[Stored items from a collection]
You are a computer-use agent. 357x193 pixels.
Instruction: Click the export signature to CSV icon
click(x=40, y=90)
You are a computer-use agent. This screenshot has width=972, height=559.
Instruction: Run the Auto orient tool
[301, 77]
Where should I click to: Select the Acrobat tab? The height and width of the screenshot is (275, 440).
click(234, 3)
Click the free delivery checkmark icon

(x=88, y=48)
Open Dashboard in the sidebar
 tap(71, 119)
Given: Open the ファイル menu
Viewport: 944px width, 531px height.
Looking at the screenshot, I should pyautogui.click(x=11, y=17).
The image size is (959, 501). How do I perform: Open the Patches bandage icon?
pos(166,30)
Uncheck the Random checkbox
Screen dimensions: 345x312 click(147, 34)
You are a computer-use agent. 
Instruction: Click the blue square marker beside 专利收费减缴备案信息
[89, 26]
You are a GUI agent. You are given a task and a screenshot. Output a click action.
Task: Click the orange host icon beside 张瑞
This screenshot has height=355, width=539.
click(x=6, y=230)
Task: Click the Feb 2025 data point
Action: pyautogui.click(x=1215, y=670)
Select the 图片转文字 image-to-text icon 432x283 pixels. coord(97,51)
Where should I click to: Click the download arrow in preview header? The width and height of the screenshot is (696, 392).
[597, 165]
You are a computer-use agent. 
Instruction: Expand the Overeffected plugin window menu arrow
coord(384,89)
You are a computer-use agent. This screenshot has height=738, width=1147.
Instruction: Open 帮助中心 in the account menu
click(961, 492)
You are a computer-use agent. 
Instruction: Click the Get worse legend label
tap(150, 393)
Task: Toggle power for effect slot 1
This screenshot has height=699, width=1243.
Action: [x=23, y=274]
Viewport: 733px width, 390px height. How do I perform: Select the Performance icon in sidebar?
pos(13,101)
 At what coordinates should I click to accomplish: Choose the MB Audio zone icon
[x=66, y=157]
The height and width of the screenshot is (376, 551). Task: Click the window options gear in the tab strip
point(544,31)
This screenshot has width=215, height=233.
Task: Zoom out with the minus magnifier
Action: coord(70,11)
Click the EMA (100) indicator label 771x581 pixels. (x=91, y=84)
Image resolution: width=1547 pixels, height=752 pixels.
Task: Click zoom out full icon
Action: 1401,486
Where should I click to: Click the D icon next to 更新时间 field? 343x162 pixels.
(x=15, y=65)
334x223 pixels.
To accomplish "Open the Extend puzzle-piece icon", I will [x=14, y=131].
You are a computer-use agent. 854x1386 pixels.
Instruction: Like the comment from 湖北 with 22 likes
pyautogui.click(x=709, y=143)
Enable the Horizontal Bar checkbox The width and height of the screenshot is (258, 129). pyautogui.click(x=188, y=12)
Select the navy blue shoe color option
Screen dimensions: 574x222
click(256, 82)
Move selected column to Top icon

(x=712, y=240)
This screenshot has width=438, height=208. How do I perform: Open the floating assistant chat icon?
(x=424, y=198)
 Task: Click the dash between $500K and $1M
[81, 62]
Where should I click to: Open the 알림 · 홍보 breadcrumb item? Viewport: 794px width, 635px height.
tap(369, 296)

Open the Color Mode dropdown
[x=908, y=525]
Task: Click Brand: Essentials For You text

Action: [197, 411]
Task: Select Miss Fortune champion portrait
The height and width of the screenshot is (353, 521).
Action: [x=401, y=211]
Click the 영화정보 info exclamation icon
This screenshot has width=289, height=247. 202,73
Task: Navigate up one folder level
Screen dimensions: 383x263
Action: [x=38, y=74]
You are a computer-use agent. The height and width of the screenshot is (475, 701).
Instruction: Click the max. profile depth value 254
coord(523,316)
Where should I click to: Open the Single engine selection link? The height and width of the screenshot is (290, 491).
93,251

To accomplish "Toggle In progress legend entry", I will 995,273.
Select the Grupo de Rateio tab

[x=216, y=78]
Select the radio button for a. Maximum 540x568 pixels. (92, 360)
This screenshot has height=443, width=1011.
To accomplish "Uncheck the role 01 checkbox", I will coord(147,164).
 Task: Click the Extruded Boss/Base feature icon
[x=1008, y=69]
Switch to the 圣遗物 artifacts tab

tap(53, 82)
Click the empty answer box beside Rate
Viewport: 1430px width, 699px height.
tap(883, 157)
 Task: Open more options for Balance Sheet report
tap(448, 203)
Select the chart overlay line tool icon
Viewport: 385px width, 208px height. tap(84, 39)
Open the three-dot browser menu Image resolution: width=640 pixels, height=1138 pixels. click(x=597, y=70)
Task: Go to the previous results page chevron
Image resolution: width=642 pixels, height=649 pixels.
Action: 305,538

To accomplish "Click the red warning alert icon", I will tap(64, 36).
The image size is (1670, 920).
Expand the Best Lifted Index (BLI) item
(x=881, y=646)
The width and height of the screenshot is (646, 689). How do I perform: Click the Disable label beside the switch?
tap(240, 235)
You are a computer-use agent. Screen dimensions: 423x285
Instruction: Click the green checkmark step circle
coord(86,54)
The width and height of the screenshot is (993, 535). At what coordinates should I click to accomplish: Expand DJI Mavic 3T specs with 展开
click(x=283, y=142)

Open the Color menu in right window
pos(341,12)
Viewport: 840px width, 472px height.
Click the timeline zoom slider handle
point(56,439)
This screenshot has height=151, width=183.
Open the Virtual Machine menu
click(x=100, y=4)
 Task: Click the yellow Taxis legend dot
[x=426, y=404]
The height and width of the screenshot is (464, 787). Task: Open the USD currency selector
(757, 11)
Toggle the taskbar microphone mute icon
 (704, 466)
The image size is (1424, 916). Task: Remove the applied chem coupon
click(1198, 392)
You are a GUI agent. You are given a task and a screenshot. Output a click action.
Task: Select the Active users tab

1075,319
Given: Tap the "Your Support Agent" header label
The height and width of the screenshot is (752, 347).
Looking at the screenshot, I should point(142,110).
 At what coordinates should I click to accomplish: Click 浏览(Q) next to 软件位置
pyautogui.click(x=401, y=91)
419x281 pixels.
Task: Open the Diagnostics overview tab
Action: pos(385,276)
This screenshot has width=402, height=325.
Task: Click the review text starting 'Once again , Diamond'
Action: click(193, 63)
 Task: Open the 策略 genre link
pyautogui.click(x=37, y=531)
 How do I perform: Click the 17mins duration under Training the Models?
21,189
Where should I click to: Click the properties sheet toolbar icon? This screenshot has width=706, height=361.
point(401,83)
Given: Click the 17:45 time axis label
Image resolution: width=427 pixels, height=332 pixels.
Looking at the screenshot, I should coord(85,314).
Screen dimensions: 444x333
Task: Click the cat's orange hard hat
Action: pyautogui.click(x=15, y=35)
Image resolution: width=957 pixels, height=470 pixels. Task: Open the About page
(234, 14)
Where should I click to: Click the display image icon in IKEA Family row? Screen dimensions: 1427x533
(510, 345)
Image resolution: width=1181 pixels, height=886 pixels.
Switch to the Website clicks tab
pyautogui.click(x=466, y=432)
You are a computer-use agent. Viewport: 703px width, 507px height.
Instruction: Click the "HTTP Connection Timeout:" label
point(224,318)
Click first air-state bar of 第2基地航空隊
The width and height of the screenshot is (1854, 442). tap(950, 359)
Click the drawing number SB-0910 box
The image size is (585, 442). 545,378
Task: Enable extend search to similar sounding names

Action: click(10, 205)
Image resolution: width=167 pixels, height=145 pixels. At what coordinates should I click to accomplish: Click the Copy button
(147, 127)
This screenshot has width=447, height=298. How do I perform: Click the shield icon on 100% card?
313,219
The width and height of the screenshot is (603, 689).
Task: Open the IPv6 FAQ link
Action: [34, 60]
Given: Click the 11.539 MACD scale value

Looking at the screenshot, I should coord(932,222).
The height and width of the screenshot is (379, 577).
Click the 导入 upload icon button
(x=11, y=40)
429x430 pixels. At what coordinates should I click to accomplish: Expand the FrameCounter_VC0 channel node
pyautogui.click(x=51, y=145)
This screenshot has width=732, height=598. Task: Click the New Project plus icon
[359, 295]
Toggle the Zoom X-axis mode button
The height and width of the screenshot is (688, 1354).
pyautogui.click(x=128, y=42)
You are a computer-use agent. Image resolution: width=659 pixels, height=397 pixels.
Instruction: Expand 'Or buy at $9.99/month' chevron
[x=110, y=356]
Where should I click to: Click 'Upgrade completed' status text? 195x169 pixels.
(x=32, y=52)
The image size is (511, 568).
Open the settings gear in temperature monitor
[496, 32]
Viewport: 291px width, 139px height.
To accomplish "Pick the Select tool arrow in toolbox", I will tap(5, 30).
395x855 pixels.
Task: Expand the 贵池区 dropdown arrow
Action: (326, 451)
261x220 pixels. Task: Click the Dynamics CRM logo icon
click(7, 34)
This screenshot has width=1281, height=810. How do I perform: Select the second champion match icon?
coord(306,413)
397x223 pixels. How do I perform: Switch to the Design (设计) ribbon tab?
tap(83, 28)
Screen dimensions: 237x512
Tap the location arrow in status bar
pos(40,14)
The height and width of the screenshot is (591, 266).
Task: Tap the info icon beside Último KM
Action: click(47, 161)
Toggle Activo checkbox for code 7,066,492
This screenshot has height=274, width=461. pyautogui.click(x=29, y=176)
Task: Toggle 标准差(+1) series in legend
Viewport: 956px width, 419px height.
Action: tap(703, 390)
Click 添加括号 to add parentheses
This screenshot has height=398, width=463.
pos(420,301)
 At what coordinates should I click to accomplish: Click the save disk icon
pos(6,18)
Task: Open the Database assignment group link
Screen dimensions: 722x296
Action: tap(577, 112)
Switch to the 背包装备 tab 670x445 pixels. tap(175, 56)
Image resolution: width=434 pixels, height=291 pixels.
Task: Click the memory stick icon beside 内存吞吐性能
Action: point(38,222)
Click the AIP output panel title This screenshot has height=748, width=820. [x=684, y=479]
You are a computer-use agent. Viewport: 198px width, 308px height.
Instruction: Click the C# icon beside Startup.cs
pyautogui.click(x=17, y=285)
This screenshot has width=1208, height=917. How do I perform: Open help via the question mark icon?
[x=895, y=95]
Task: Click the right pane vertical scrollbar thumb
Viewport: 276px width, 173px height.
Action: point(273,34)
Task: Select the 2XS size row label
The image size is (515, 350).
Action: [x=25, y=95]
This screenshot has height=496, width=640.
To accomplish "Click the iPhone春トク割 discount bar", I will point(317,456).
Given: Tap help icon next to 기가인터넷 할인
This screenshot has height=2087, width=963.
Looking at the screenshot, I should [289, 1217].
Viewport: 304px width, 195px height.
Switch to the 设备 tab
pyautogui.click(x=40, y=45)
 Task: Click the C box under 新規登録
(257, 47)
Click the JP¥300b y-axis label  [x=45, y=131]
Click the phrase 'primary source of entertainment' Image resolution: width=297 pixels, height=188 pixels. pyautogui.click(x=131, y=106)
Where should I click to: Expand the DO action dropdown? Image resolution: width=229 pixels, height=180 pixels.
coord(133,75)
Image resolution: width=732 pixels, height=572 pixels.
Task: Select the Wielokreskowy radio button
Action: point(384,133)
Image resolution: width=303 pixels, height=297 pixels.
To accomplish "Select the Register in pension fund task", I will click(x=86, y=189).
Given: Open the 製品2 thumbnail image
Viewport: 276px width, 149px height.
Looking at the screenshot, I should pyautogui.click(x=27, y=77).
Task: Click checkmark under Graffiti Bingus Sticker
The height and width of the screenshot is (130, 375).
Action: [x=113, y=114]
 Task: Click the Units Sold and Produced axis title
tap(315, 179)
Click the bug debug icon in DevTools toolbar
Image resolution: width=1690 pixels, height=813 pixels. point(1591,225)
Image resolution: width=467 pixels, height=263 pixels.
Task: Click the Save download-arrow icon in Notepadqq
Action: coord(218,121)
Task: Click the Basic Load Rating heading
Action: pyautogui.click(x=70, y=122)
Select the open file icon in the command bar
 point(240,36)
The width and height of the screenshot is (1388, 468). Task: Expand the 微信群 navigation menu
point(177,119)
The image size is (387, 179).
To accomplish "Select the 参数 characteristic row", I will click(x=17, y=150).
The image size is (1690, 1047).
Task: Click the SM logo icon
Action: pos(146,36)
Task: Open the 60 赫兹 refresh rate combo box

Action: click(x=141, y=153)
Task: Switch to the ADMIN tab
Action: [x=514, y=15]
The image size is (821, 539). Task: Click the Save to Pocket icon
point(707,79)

**TO DO**
Count the lines in the records above that contain the word "computer", and reply with only that number.

**SOLUTION TO THIS TASK**
12